Co-Learning: Towards Semi-Supervised Object Detection with Road-side Cameras
Jicheng Yuan, Anh Le-Tuan, Ali Ganbarov, Manfred Hauswirth, Danh Le-Phuoc
TL;DR
The paper tackles the challenge of semi-supervised object detection for road-side camera data under data-scarce conditions. It introduces Co-Learning, a teacher–student framework that uses data curation, annotation-alignment, dynamic pseudo-labels, and multi-head student configurations to mitigate pseudo-label noise and task misalignment.
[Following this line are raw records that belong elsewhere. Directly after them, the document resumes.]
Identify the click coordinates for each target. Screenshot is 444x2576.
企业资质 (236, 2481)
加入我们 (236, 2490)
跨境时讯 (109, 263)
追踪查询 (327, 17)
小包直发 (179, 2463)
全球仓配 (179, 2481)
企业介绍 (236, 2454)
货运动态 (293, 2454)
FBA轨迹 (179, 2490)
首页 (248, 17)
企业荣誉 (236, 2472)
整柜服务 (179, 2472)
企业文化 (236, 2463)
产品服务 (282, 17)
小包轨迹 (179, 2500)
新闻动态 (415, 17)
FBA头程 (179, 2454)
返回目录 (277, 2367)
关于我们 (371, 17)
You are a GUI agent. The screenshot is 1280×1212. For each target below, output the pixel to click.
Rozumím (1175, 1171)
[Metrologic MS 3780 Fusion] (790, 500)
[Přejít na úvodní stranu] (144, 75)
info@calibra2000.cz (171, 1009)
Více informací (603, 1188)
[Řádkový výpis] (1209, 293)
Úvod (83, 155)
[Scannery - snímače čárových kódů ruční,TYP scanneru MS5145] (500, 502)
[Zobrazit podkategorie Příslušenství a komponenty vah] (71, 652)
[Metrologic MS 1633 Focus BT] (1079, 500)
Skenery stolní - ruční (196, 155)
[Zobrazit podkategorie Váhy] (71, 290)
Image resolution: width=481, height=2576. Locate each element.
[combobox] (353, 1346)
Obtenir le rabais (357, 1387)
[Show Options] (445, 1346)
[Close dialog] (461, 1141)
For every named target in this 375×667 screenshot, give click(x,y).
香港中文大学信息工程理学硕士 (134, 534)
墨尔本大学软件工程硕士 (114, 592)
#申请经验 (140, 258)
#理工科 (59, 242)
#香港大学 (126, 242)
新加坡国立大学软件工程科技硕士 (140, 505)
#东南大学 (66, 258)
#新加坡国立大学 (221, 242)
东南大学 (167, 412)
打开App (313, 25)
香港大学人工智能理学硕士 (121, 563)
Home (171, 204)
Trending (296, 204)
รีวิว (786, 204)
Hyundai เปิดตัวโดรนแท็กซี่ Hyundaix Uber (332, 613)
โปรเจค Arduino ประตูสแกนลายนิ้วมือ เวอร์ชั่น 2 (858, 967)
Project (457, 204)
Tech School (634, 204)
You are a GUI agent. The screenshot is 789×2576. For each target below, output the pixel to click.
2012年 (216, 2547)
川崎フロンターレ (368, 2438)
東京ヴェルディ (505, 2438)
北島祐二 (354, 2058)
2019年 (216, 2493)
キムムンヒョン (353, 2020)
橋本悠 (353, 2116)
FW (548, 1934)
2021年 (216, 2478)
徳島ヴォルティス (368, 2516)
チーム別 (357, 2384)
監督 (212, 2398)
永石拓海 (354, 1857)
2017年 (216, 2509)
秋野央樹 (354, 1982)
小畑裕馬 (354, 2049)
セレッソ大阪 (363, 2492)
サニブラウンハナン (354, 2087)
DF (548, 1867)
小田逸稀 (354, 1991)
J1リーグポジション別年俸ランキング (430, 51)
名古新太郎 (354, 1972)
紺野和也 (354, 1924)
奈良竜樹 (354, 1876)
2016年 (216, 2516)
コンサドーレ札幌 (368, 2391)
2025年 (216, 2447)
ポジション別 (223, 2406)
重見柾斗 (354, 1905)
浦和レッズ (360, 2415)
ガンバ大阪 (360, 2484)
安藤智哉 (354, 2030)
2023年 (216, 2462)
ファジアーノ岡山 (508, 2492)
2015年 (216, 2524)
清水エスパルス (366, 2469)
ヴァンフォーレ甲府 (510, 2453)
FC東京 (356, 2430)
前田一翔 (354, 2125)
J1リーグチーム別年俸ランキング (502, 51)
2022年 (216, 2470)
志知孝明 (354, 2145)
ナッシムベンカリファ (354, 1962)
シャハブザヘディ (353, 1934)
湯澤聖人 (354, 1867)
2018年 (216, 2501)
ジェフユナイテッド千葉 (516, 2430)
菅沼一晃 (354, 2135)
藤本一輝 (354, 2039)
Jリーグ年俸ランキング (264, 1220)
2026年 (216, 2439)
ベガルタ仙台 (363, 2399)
On the AI City Challenge Track 2 dataset, starting from only $10\%$ labeled data, the approach achieves robust $mAP$ gains, reaching $36.5$ with unlabeled data and annotation alignment, surpassing an oracle model relying solely on pseudo labels by $0.4\%$. The work demonstrates that label-consistent SSOD can significantly reduce annotation costs while maintaining strong detection performance, with clear paths to edge-device deployment and integration with visual-language cues for enhanced practicality.
Abstract
Recently, deep learning has experienced rapid expansion, contributing significantly to the progress of supervised learning methodologies. However, acquiring labeled data in real-world settings can be costly, labor-intensive, and sometimes scarce. This challenge inhibits the extensive use of neural networks for practical tasks due to the impractical nature of labeling vast datasets for every individual application. To tackle this, semi-supervised learning (SSL) offers a promising solution by using both labeled and unlabeled data to train object detectors, potentially enhancing detection efficacy and reducing annotation costs. Nevertheless, SSL faces several challenges, including pseudo-target inconsistencies, disharmony between classification and regression tasks, and efficient use of abundant unlabeled data, especially on edge devices, such as roadside cameras. Thus, we developed a teacher-student-based SSL framework, Co-Learning, which employs mutual learning and annotation-alignment strategies to adeptly navigate these complexities and achieves comparable performance as fully-supervised solutions using 10\% labeled data.